À cause de cet incident, la RIO, qui planche sur un projet de toit fixe avec la firme SNC-Lavalin, exige aujourd'hui un partage des risques en cas de bris. Sylvie Bastien, de la RIO, affirme que le contrat avec SNC-Lavalin n'a toujours pas été signé. Elle n'est donc pas en mesure de préciser quels seront les coûts de construction, comment se fera le partage du financement ou les détails du concept. Mais il est clair que le toit servira de «pierre angulaire» à la nouvelle vocation du Stade.

Au ministère du Tourisme, on explique que le ministre Raymond Bachand est en vacances. Son attachée de presse, Manuela Goya, a toutefois précisé que le dossier est «prioritaire» et que des annonces suivront à l'automne.

«Une vision récréotouristique va bientôt se cristalliser avec la Ville et d'autres partenaires pour mettre tout le secteur en valeur, a ajouté Mme Goya. On y travaille ardemment. On fait la même chose pour le toit. Quand ce sera accompli, on pourra déterminer à qui revient la propriété des installations, avec le mât du Stade comme symbole.»

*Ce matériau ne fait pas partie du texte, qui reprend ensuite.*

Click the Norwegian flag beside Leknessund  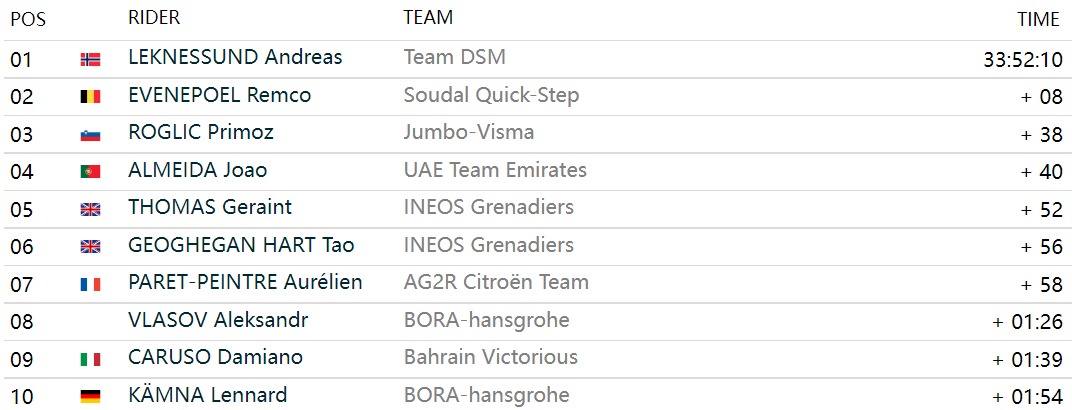tap(90, 59)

L'architecte Roger Taillibert, père du Stade, que La Presse a joint durant ses vacances d'été dans les Laurentides, estime quant à lui «qu'on est en train d'errer complètement, et ce, sur tous les plans».

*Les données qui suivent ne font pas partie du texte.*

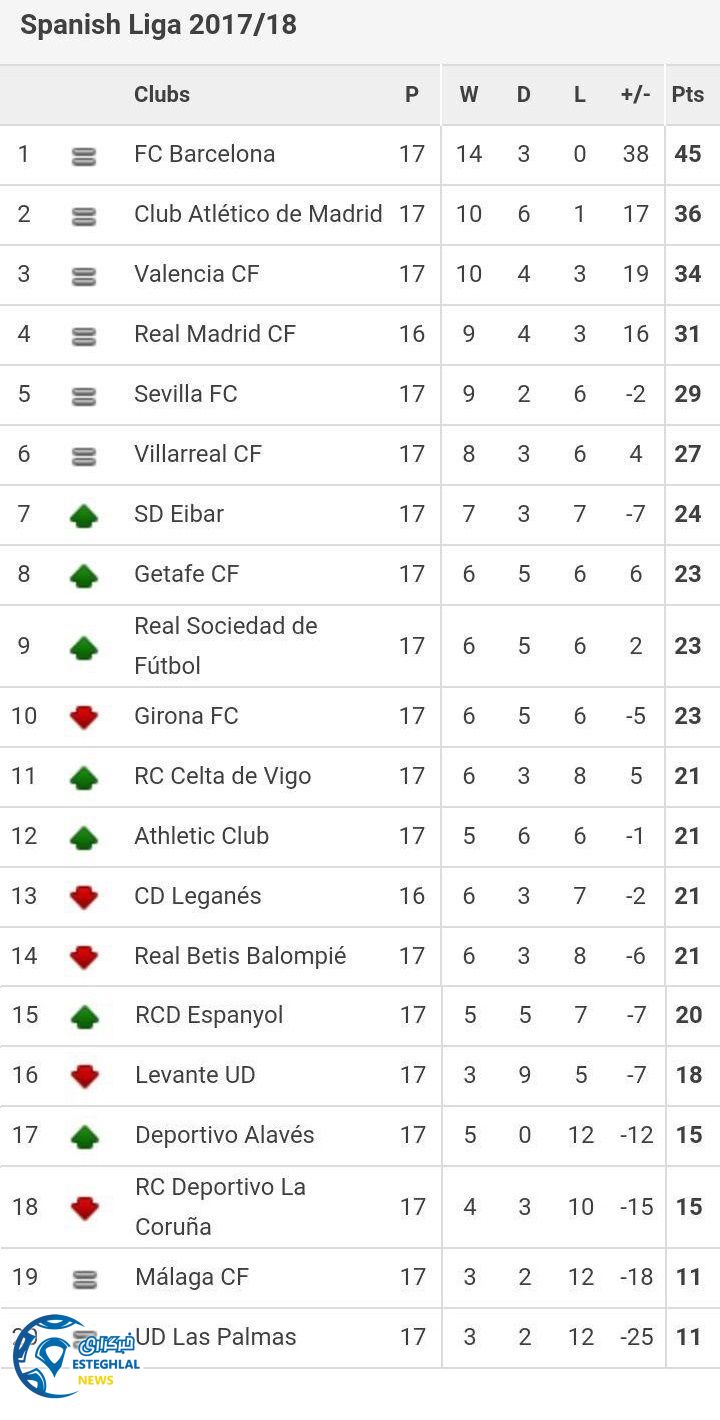Click the green up arrow beside SD Eibar
This screenshot has width=720, height=1420.
(x=84, y=516)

«C'est dommage pour les Québécois qui paient le prix, explique M. Taillibert. Le Stade a été conçu pour accueillir une toiture mobile rétractable. L'armature du Stade et son mât n'ont pas la force de soutenir un toit fixe, à moins de tout refaire. Rien ne tient la route dans le projet, à moins d'avoir l'intention secrète de le ramasser en morceaux. Peut-être que c'est ce qu'ils veulent, au fond (le gouvernement et la RIO), ironise-t-il. Je crois pour ma part qu'il faut se tourner vers la fibre de carbone, une nouvelle technique qui a fait ses preuves.»

Quoi qu'il en soit, la RIO peut s'enorgueillir du succès du Centre sportif du Parc olympique (CSPO), rénové au coût de 2,9 millions. Grâce notamment à un nouveau bassin de nage synchronisée et à de nouveaux tremplins, il est devenu l'enceinte des équipes nationales de natation de haute performance, la «deuxième maison» d'Alexandre Despatie, explique-t-on aussi à la direction des communications de Plongeon Québec. Et c'est au Centre sportif qu'a eu lieu la présélection en nage synchronisée pour Pékin, en août 2007, ce qui a propulsé Montréal sur la scène mondiale, ajoute Mme Bastien, de la RIO.